No more free parking along lakefront

April 13, 2010 (CHICAGO)

About 1,500 of the city's 4,000 lakefront parking spaces already have pay boxes.

It will now cost $1 per hour during the day to park along the lakefront. The park district approved the new fees last year but many people who are coming to the beaches are seeing the pay boxes for the first time and they are not happy.

Thanks to the vision of the city's forefathers, Chicago has miles of open lake front park space. The beaches are among the top attractions, especially in the summer and to many the best part is it that it's all free. But now if you want to bring your car, you'll have to pay. That caught park visitors by surprise Tuesday.

"When I first saw the parking meter, I was, like, 'are they really going to do that?' And then, yes, they really did it," said Yvonne Williams, park visitor.

"I don't think it's fair. The parks are supposed to be free for everybody. You know, recreation," said John Bailey El, park visitor.

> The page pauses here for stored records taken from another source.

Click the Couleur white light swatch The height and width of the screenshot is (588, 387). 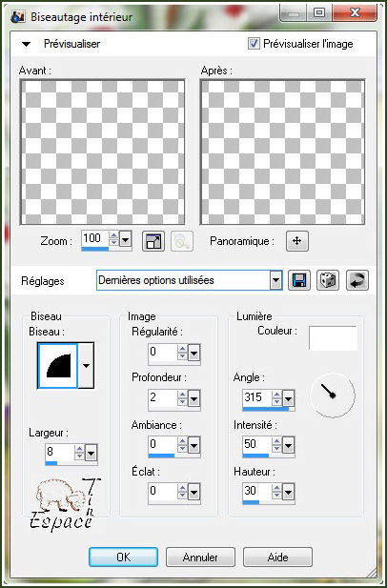[333, 338]
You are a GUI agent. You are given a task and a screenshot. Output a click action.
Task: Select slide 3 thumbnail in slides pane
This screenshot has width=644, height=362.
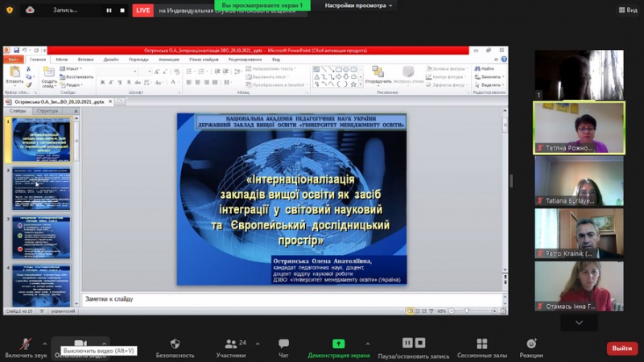tap(41, 237)
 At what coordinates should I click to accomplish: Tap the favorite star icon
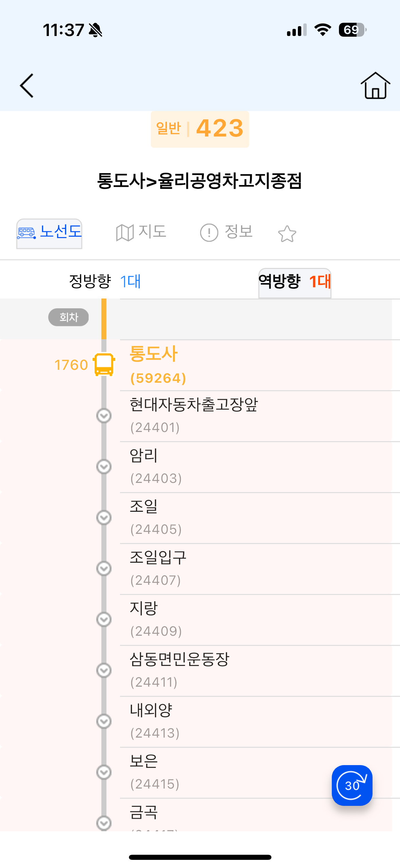click(x=287, y=234)
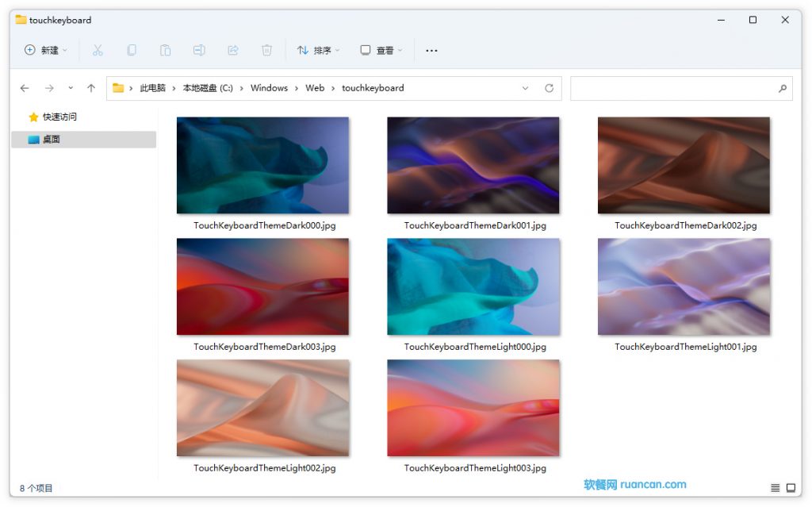Click the Share icon in toolbar
Viewport: 812px width, 507px height.
[233, 50]
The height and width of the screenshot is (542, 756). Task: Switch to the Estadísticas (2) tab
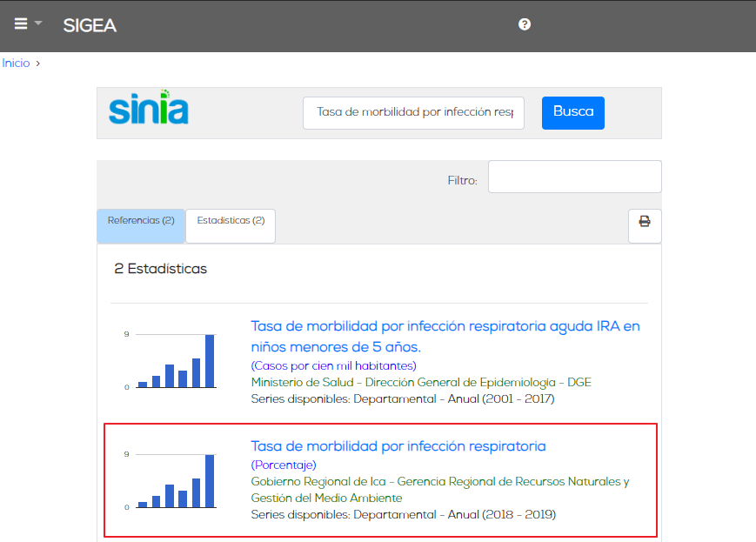pos(231,225)
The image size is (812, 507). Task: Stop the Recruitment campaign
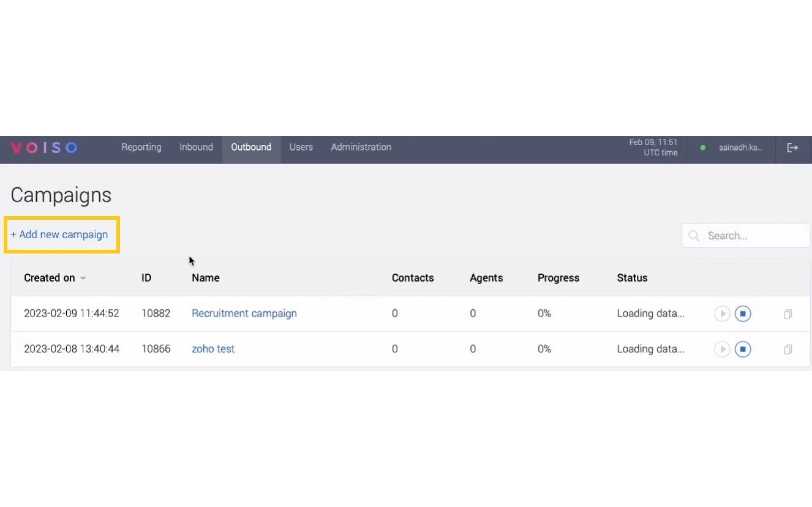pos(743,313)
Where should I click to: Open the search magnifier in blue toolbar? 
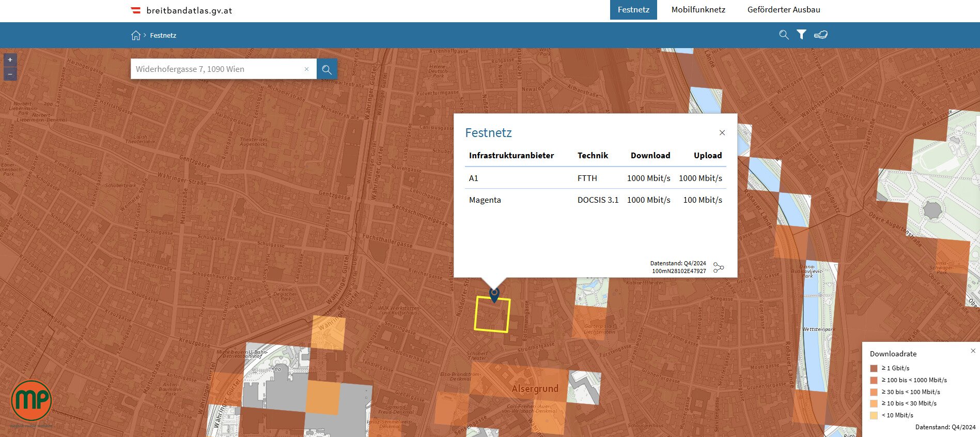pyautogui.click(x=784, y=35)
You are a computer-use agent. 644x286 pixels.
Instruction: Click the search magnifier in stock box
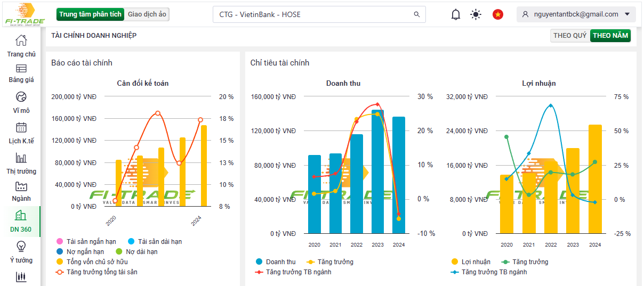pos(417,14)
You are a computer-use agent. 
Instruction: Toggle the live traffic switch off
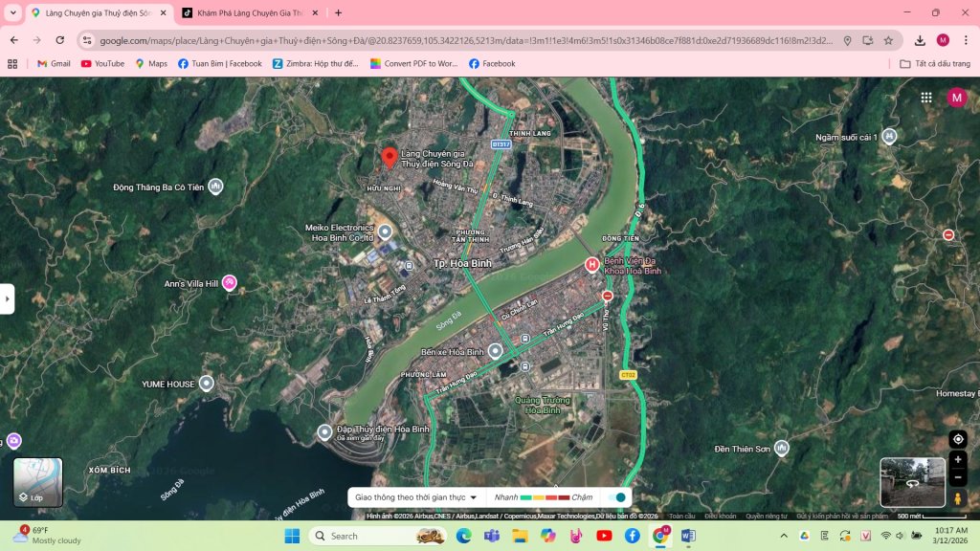coord(617,497)
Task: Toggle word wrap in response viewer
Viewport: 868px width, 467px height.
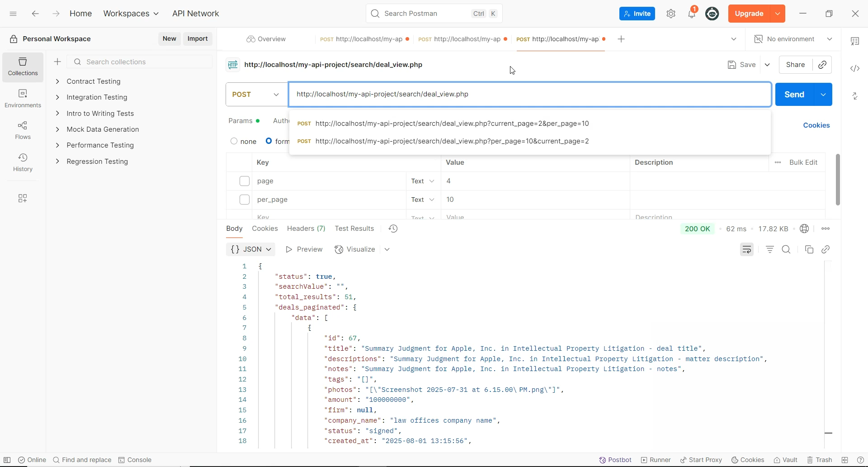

The park district controls about 4,000 parking spots along the lakefront. Last summer, they approved a plan to put meters in and they now have pay boxes installed in about a third of all lots. They should all be in by June. The Standard Parking Company runs the meters for the park district.

"Some people don't like to pay but the machines work. They've been pretty reliable," said Jim Healy, Standard Parking

The pay boxes work in much the same way as the ones the city has installed for street parking. Receipts from the boxes can be used at any lakefront parking lot and have no maximum time limit. That's little consolation for many park users, however.

"Parks and beaches should be exempt from the pay to park. That's family recreation. We should haven't to pay to bring our kids out to the park or for us to sit on the beach and enjoy the day. It's crazy. It don't make no sense," said Adella Garner, park visitor.

The city issued a statement saying that the meters are part of a series of what they call modest budget fee increases that allowed officials to balance the budget last year without increasing property taxes.

The parking meters are expected to raise about $1.5 million.